Так как в Венеции спектакли шли во время праздников, Рудольф в парике и тиаре казался себе похожим на рождественскую елку. Стремясь сохранить свою школу и воспоминания о «Спящей красавице» в постановке Кировского театра, он никогда не понимал и не принимал декоративную эстетику труппы де Куэваса.

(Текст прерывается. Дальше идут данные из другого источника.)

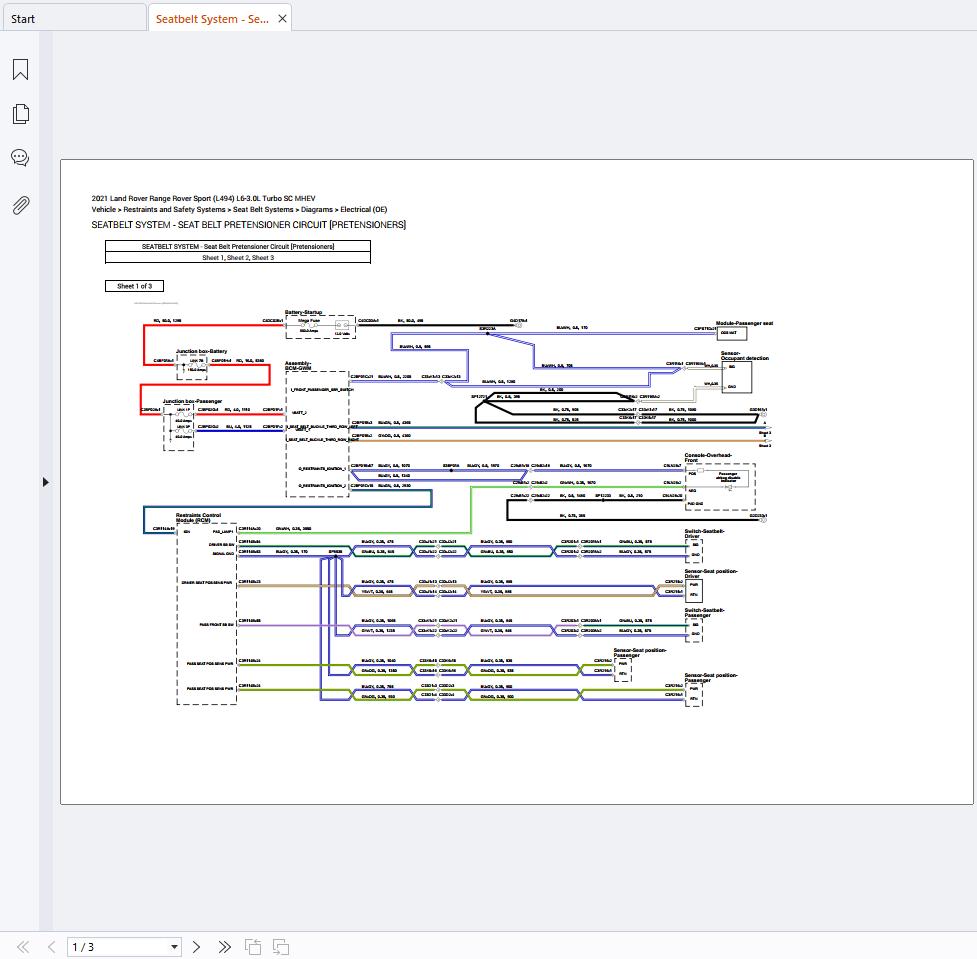This screenshot has height=959, width=977.
Task: Switch to the Start tab
Action: tap(23, 19)
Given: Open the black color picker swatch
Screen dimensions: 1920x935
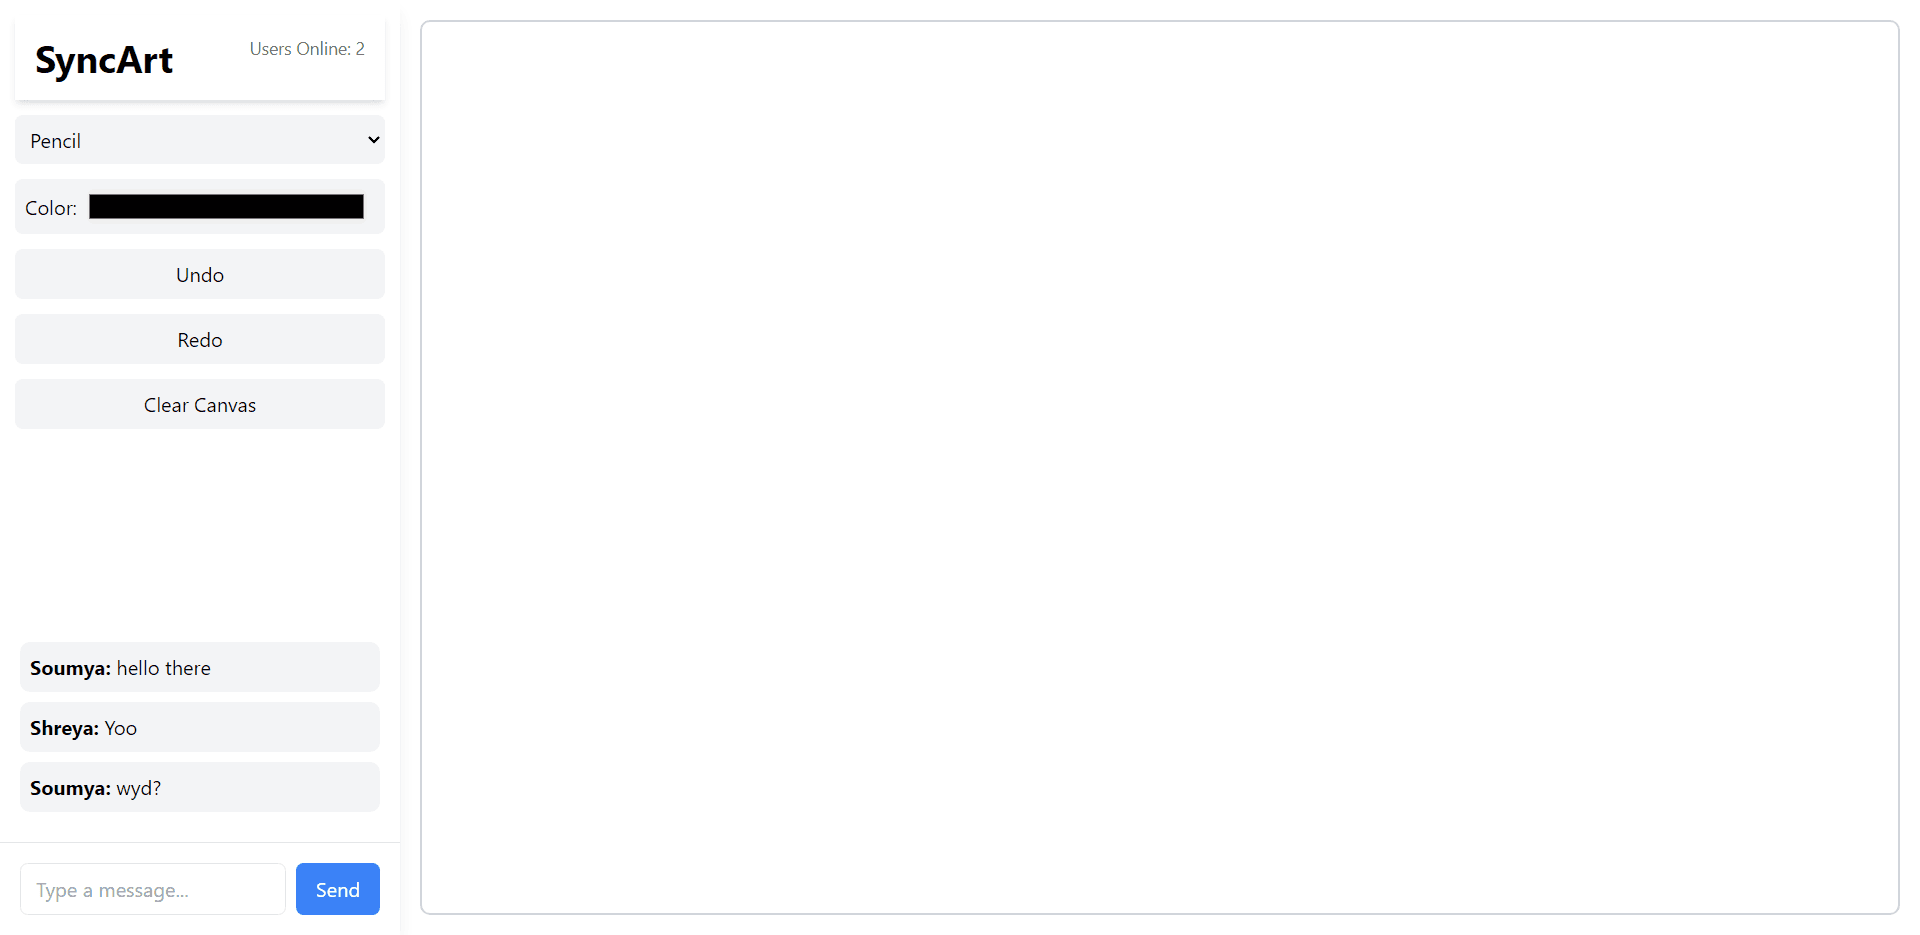Looking at the screenshot, I should pyautogui.click(x=226, y=207).
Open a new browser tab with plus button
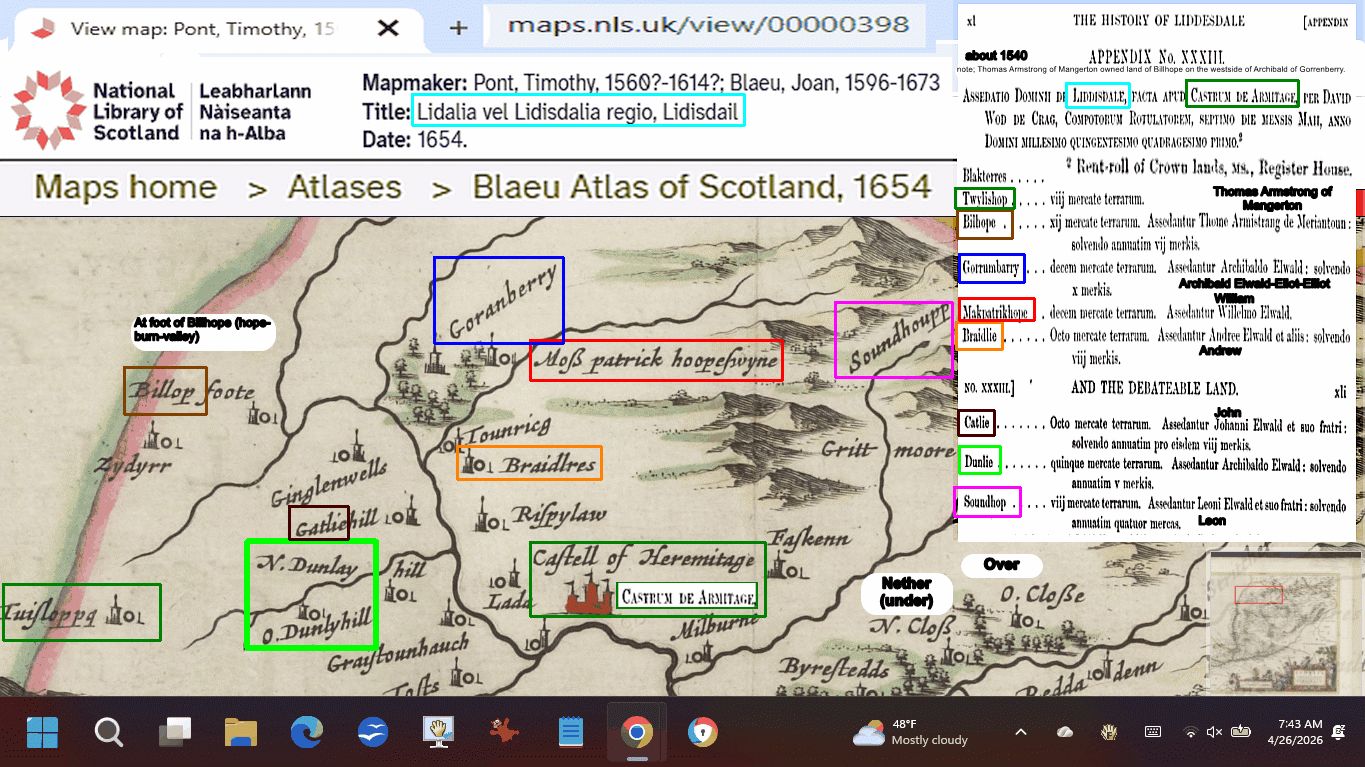 click(458, 28)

Раймундо, чья изобретательность подкреплялась совместной работой с художником-сюрреалистом Леонор Фини, намеревался основать частную компанию с собственной атмосферой – разумеется, не такой, как в Парижской опере, – и создавать странные, похожие на сны декорации, костюмы из современных тканей. Кроме того, он питал пристрастие к белому гриму в стиле театра кабуки. «Раймундо был настоящим эстетом, он любил работать с такими вещами, как прозрачный нейлон. Он вовсе не собирался одеть принца в бархат», – говорила Жаклин де Рибе, которую маркиз обожал за то, что он считал ее единственной аристократкой в Париже с чувством фантазии. В такой утонченной европейской среде независимый молодой ленинградец, который упрямо надевал собственный светлый парик в «Дон Кихоте», а идеи Раймундо считал совершенно безумными, выглядел преувеличенно советским и старомодным. Его считали большим артистом, у которого отсутствует вкус. «Рудольф попался в такое фантасмагорическое тра-ля-ля слишком скоро, – сказала Виолетт Верди. – Он не привык к подобной экстравагантности». Чтобы настоять на своем, в последний вечер в Венеции Рудольф вышел на сцену в собственном костюме из черного бархата. Терять ему было нечего; его контракт подходил к концу. Его коллеги испытывали такое же облегчение, как и он сам. «Атмосфера в труппе тоже стала ледяной. Я расстался с ней без особых слез».
Глава 8
Божественное явление
В конце декабря Рудольф получил письмо от Тейи, переправленное Акселем Мовитцем.